** Data for review follows **

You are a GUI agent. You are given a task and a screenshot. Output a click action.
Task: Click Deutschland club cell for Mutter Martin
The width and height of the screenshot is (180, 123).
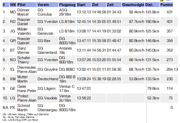tap(48, 79)
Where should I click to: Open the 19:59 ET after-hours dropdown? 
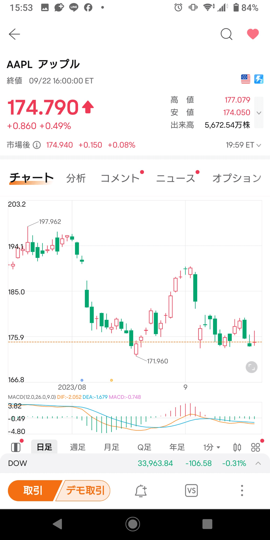(243, 145)

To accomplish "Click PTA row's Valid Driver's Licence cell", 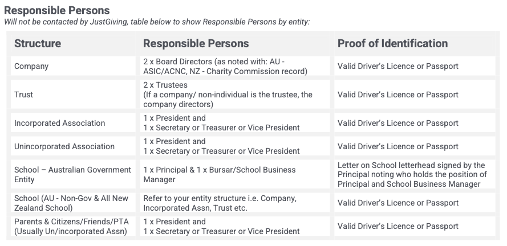I will [415, 226].
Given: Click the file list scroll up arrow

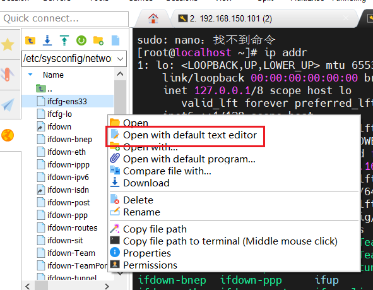Looking at the screenshot, I should pos(120,74).
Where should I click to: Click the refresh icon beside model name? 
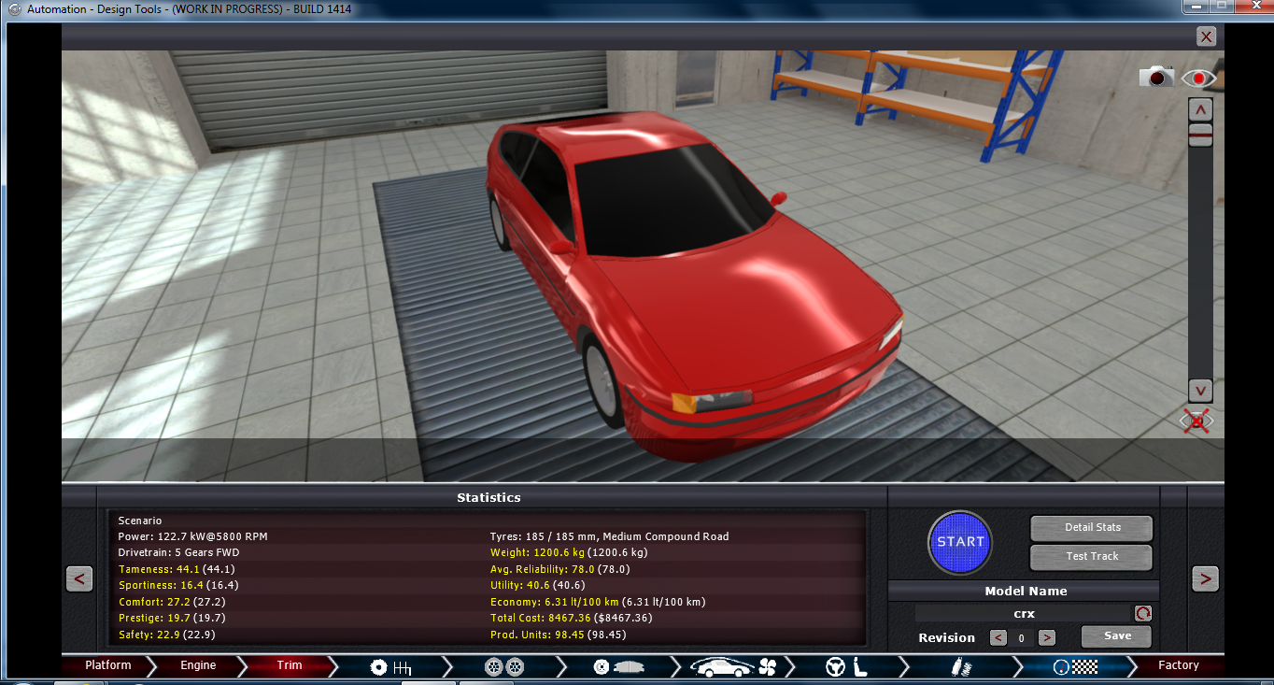1143,614
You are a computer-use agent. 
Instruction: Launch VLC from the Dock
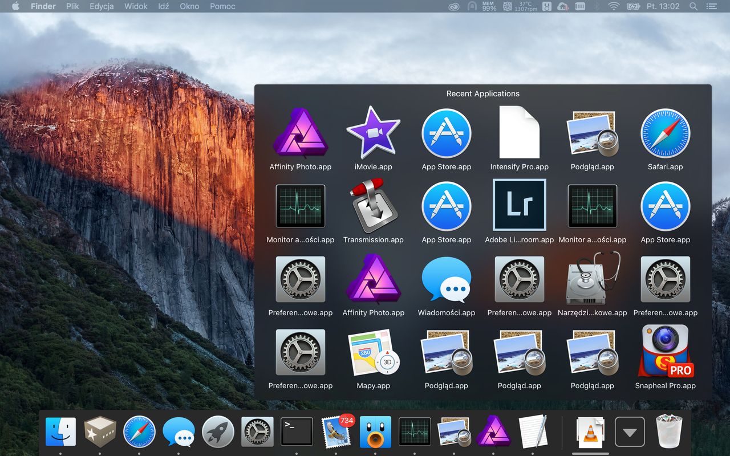590,431
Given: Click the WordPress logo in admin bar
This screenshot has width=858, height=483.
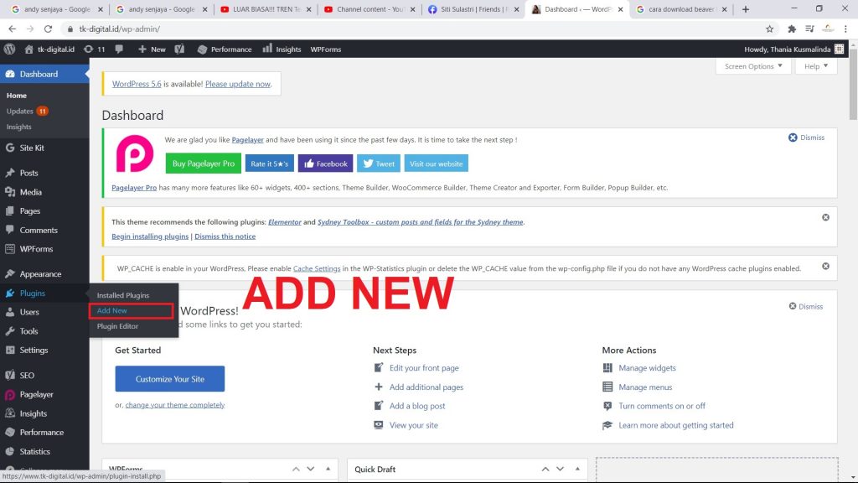Looking at the screenshot, I should coord(8,49).
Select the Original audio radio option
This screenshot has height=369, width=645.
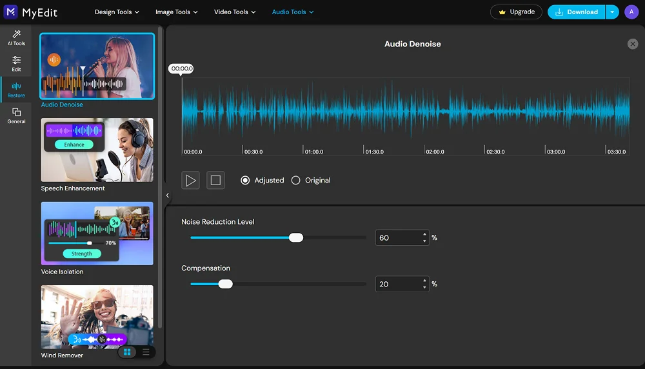click(295, 181)
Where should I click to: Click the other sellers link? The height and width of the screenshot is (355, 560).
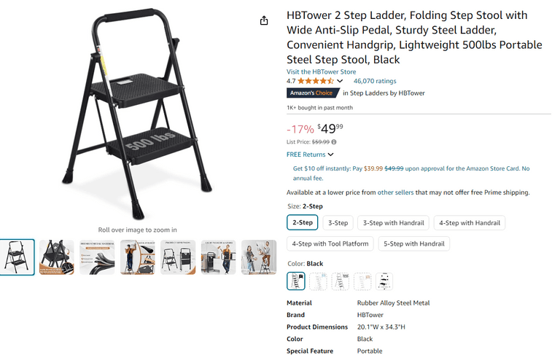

** End of Data for review **

▶ _Aim of the task_: Please return every line of the records that contains the word "agent".

▶ _Expected answer_:
You are a GUI agent. You are given a task and a screenshot. Output a click action.
You are a computer-use agent. 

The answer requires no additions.